2) product performance test: is placed on progress characteristic infrared absorption test, the result is shown in Figure 1 on work station, it can be seen that
The characteristic infrared absorption peak of methyl-phosphoric acid dimethyl ester is obvious, such as has apparent absorption peak 1006,734 etc..
Embodiment three:
With embodiment one, two the difference is that:
Using novel methyl-phosphoric acid dimethyl ester extinguishment additive agent, this method comprises:
1) according to the ratio precise methyl-phosphoric acid dimethyl ester and PPG of mass ratio 2:1, use appropriate chloroform molten as solvent
Simultaneously proper catalyst is added in solution methyl-phosphoric acid dimethyl ester and PPG, reacts under the protection of nitrogen after the two mixing.By previous step
Product is mixed with PEG, and proper catalyst is added and reacts under the protection of nitrogen.Finally by the product of previous step and silanization
PEG reaction, acquired solution is poured on PTFE mold, phosphate composite electrolyte can be obtained.
2) performance test: being placed on the test of the combustion characteristics such as work station enterprising limit by row oxygen index (OI) for product, the results are shown in Table 1,
As can be seen that the limit oxygen index and excellent fireproof performance of methyl-phosphoric acid dimethyl ester, are a kind of good fire extinguishing filler materials.
The limit oxygen index comparison diagram of the different flame-retardant additives of table 1
In addition to above preferred embodiment, there are other embodiments of the invention, and those skilled in the art can be according to this
Various changes and variants are made in invention, and as long as it does not depart from the spirit of the invention, should belong to appended claims of the present invention and determines
The range of justice.
Claims (3)
- The packing material addictive preparation method 1. a kind of lithium battery is put out a fire, include the following steps: 1), preparation PEO (polyoxyethylene Alkene) base extinguishment additive agent: according to mass ratio precise PEG (polyethylene glycol) and silane coupling agent, the PEG and silane are even The mass ratio for joining agent is 5:1, and the THF (tetrahydrofuran) that mass concentration is 20% is used to dissolve PEG and silane coupling agent as solvent, It reacts under the protection of nitrogen after the two mixing, reacts 4 hours in a kettle, stirring good fortune mixing speed is 70 revs/min, instead 4 hours between seasonable, reaction temperature is controlled at 60 degrees Celsius;2), by the product filtration treatment of step 1), unreacted silane is even Connection agent is disposed, and is reacted under the protection of nitrogen after leaving the silane coupled object of product PEG- with nano silica hydrosol, instead Answer product centrifugal treating;3), step 2) products obtained therefrom and polypropylene glycol to be reacted, the two is stirred to react 2 hours in a kettle, The stirring good fortune mixing speed is 70 revs/min;4), step 3) acquired solution and methyl-phosphoric acid dimethyl ester are pressed to 25% quality Score ratio is mixed evenly;5), performance test: product is placed on work station and carries out ac impedance measurement, vertical combustion is surveyed Examination, limit oxygen index test obtain boundary's test structure;6), product passes through electron microscope observation result situation, and product reaction is equal Even property is fine, and dispersibility and mobility all reach standard, and reaction effect is ideal.

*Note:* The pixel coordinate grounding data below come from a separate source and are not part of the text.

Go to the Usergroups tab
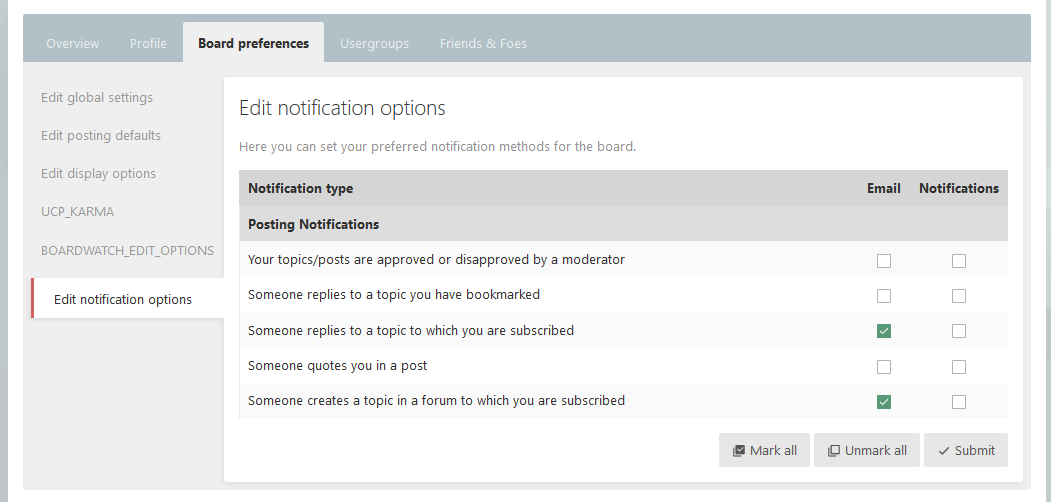This screenshot has height=502, width=1051. click(375, 44)
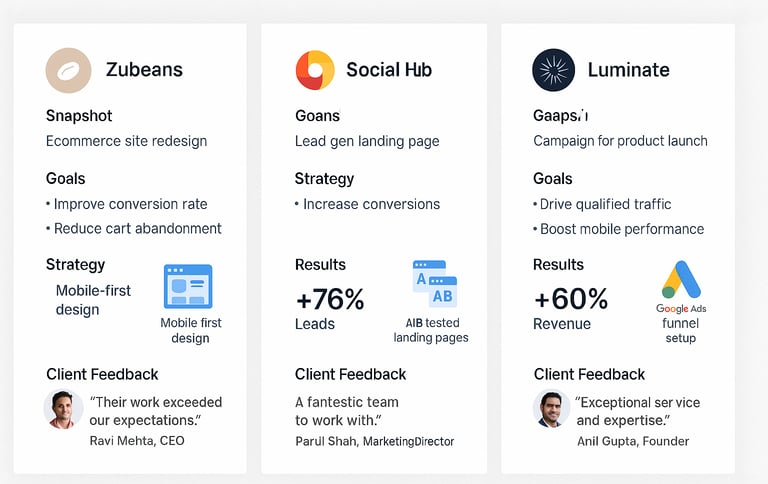The height and width of the screenshot is (484, 768).
Task: Click the Ecommerce site redesign text
Action: [x=126, y=141]

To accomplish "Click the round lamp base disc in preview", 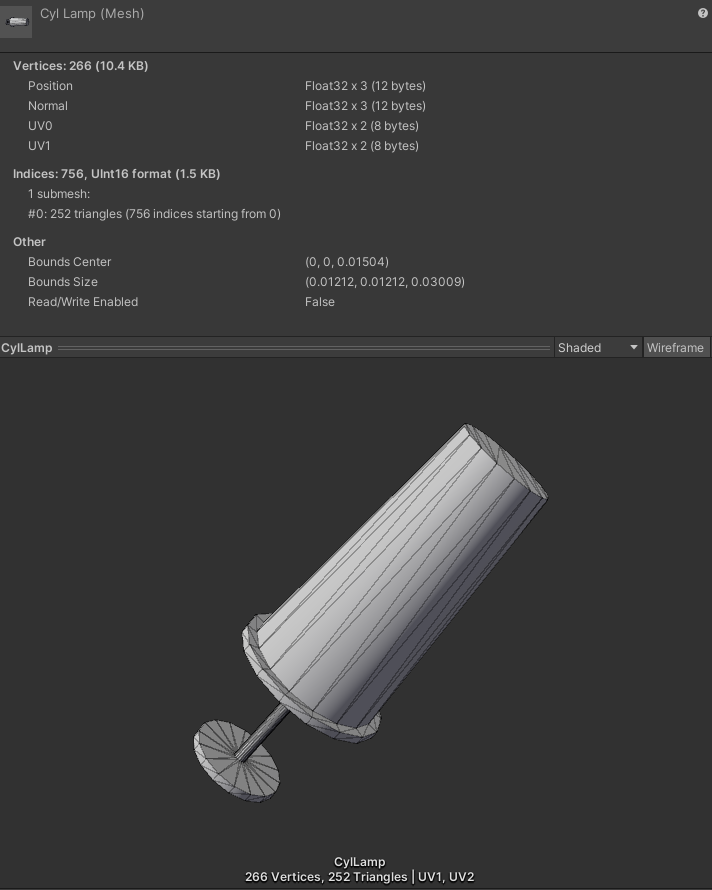I will 237,759.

- The packing material addictive preparation method 2. a kind of lithium battery according to claim 1 is put out a fire, it is characterised in that: described In step 2) after the silane coupled object of PEG- and the liquid volume ratio of nano silica hydrosol be 20:1.
- The packing material addictive preparation method 3. a kind of lithium battery according to claim 1 is put out a fire, it is characterised in that: described It is Teflon mould that product, which is placed on work station main device, in step 5).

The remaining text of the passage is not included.